Will the real Protestant Orange Order please stand up as the IRA’s political wing wants to know which branch of the so-called Loyal Orders to talk to? The failure of the talks hosted by leading American diplomat Richard Haass on parading in Northern Ireland may have been because the Protestant Marching Orders are deeply divided on which direction to take.
This year did not begin well for the Orange Order, the largest Protestants-only institution spawned in the 18th century from the violent terror gang of that era, the Peep O’Day Boys, so known for their dawn raids on Catholics.
Even the dogs in the street know the solution to the parades controversies lies in direct face to face talks between Loyal Order officers and representatives of nationalist residents’ groups.
While the Orange Order views itself as a Christian organisation, to many Catholics – and a growing section of the liberal Protestant community – the Order has gained the reputation of being the Irish equivalent of the Ku Klux Klan.
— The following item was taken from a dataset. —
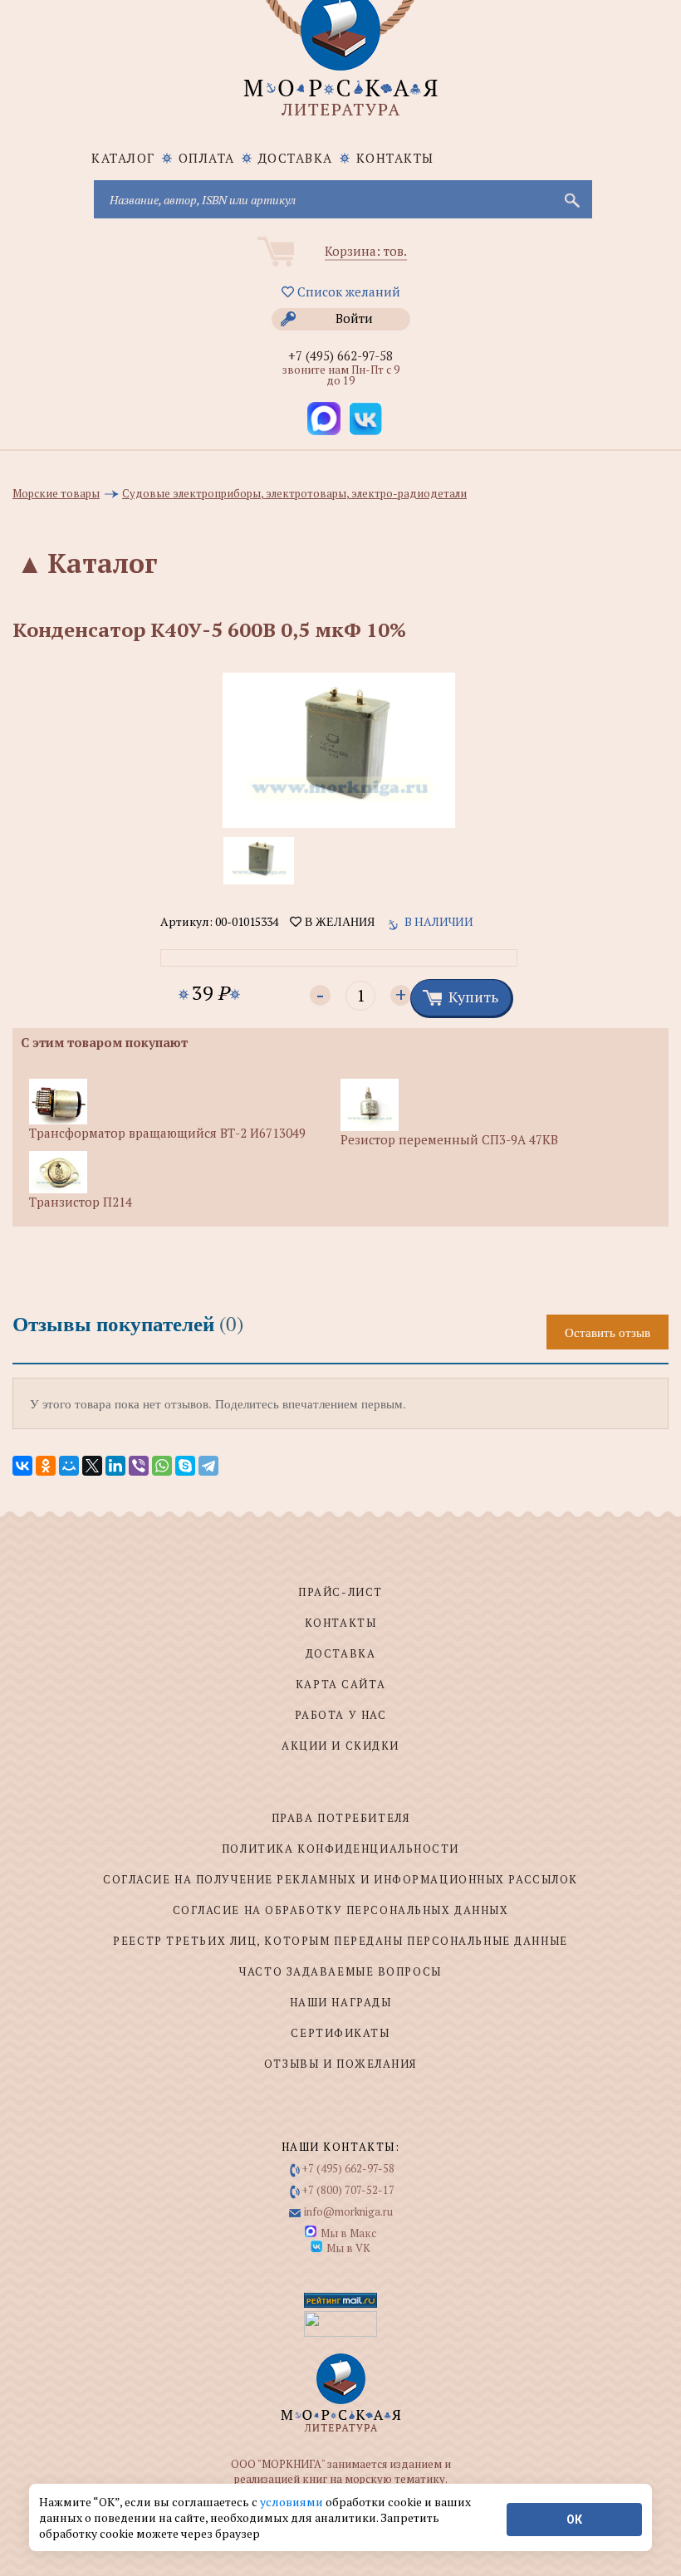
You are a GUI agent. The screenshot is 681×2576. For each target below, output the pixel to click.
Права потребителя (341, 1817)
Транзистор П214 (80, 1201)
Gerry Adams, Sinn Fein president and Member of the Dail for Louth in the Irish Republic, used his party’s recent annual conference in Wexford to again hold out the hand of friendship to the Orange Order. While a substantial section of loyalism could dismiss this gesture as well-choreographed spin, the Sinn Fein leadership has a real problem over which faction of the Order to meet. There is a difference between more liberal Unionist Orangemen in rural areas, compared to the more militant urban leadership.
During one recent parade protest, a senior Belfast Orangeman publicly appealed in his speech for Protestants not to learn the Irish language. His statement was made all the more daft because the Belfast County Orange organisation once boasted an individual branch – known as a lodge – which was called Ireland’s Heritage and had its name emblazoned on its banner in Irish.
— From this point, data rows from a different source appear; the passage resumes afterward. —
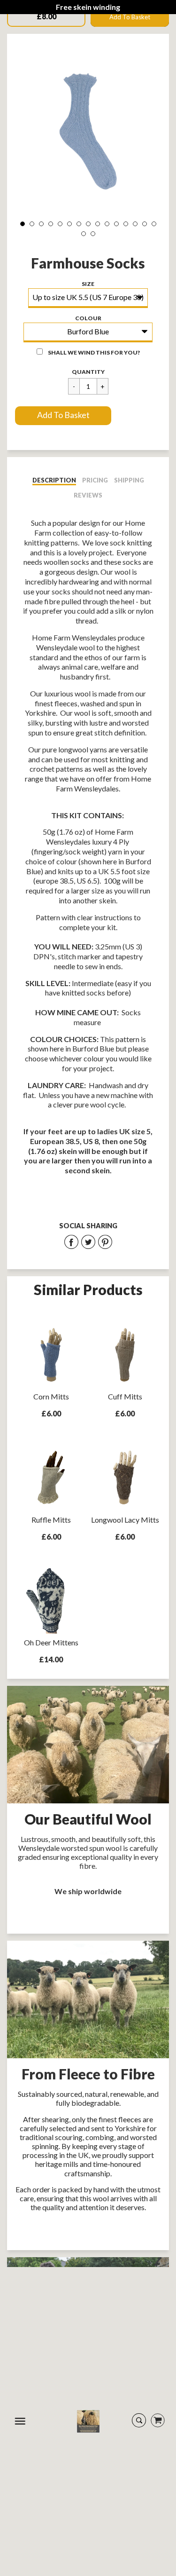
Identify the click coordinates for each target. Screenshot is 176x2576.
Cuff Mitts (125, 1396)
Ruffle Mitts (51, 1519)
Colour (88, 318)
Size (88, 283)
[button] (63, 415)
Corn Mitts (51, 1396)
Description (54, 480)
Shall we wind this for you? (94, 352)
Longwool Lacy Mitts (125, 1519)
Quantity (88, 371)
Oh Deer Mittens (51, 1642)
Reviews (88, 495)
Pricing (95, 480)
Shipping (129, 480)
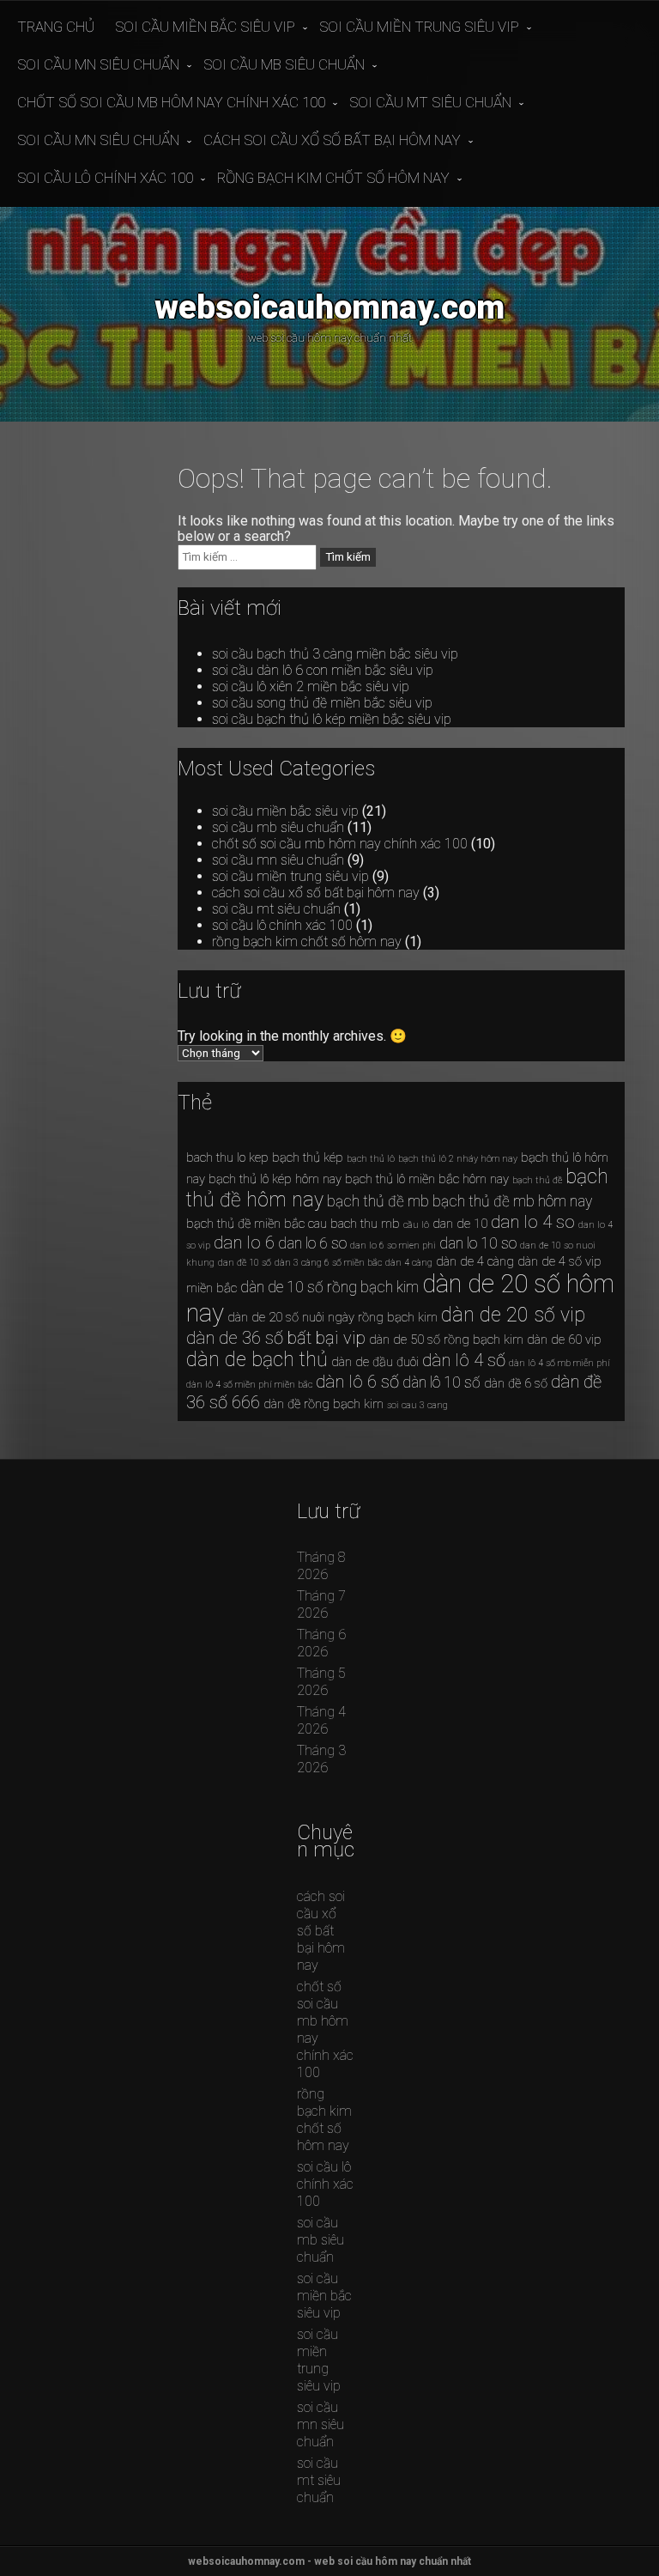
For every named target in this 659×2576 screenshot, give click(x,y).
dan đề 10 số (244, 1262)
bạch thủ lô (371, 1158)
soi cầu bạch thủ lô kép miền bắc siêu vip (331, 719)
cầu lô (416, 1224)
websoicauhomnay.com (329, 307)
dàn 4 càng (408, 1262)
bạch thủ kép (307, 1157)
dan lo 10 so (478, 1243)
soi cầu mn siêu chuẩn (98, 64)
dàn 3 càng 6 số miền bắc (328, 1262)
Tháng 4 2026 (321, 1720)
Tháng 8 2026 (321, 1566)
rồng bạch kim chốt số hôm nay (333, 177)
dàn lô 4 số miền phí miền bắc (249, 1384)
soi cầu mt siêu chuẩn (430, 102)
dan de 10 (459, 1223)
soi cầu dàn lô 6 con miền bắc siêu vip (322, 670)
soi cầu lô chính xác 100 (105, 177)
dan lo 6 (244, 1242)
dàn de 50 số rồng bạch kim (446, 1339)
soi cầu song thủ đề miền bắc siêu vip (322, 703)
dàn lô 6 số (357, 1381)
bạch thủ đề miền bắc (245, 1223)
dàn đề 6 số (515, 1383)
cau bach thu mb (354, 1223)
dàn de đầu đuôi (375, 1362)
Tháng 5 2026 (321, 1681)
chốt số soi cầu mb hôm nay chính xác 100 (171, 102)
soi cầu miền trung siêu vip (419, 26)
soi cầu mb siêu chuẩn (284, 64)
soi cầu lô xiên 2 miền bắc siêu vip (310, 686)
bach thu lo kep (227, 1157)
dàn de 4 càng (475, 1261)
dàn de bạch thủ (257, 1359)
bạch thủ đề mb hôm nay (512, 1201)
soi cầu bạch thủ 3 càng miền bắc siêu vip (335, 654)
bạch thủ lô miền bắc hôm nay (427, 1179)
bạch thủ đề (537, 1180)
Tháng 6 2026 (321, 1643)
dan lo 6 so (312, 1243)
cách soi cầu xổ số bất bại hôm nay (332, 140)
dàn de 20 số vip (513, 1315)
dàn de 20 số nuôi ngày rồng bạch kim (332, 1317)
While Sinn Fein has “laid claim” to the Irish language as part of republican heritage and culture, it was actually one of Ireland’s largest Protestant denominations, Presbyterianism, which kept the language alive in the 18th century when English-speaking colonial forces were trying to have it stamped out. Indeed, it was radical Presbyterians who were the driving force behind the doomed 1798 rebellion in Ireland by the United Irishmen movement.
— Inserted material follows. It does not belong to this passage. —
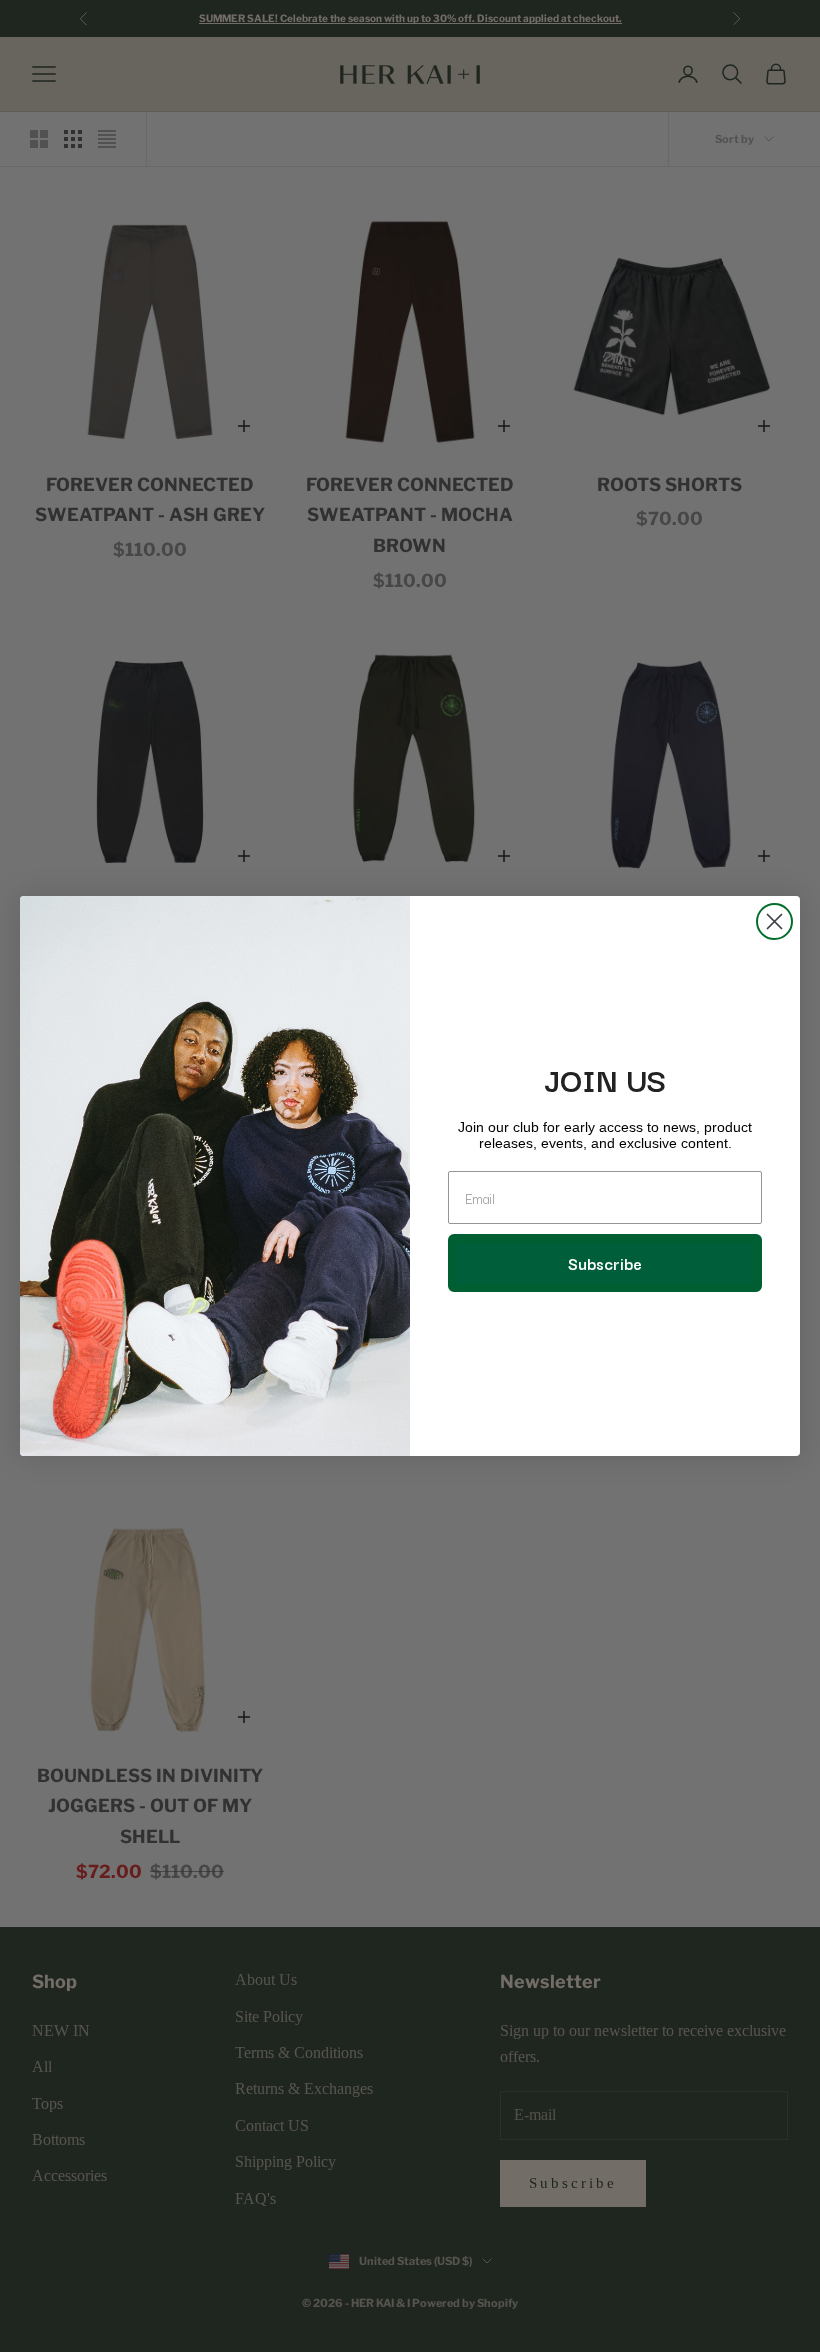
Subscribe (605, 1263)
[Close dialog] (774, 921)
The Orange Order’s Belfast leadership seems to forget that the organisation’s ruling body is called the Grand Lodge of Ireland. The movement has thriving lodges in the southern Irish border counties of Donegal, Cavan, Monaghan and Leitrim.
Ironically for the Order is that one of its most successful parades takes place in the Irish Republic. Traditionally, on the Saturday before the main July 12 demonstrations in Northern Ireland, the southern lodges hold their annual Boyne commemoration in the Donegal coastal village of Rossnowlagh.
Since the Drumcree standoff crisis erupted in the Northern Irish town of Portadown in 1995, the Rossnowlagh parade has increased in popularity, prompting suggestions that the Order should hold more parades in the Republic in isolated villages. Those within the Loyal Orders who favour direct talks with nationalist residents groups also faced the dilemma of what factions genuinely speak for the republican community. The dissident republican terror threat has not been mirrored with an increase in political support for dissident parties.
On some contentious parade routes, especially in north Belfast, the Loyal Orders have to contend with two nationalist residents groups – one backing Sinn Fein, the other supporting dissidents. The urban and rural split within the Orange Order is also reflective of the wider rift in the Unionist community with the growth of a dissident loyalist movement opposed to First Minister Peter Robinson’s Democratic Unionists being in power at Stormont with Sinn Fein.
Perhaps one way Adams could kick-start significant talks with the Loyal Orders would be to concentrate on talking to the leadership of the more senior of the Orders – the Royal Black Institution. Also formed in the late 18th century, the Royal Black is more overtly religious, holds fewer and less contentious parades and is generally viewed as “a poor man’s version of Irish Freemasonry”.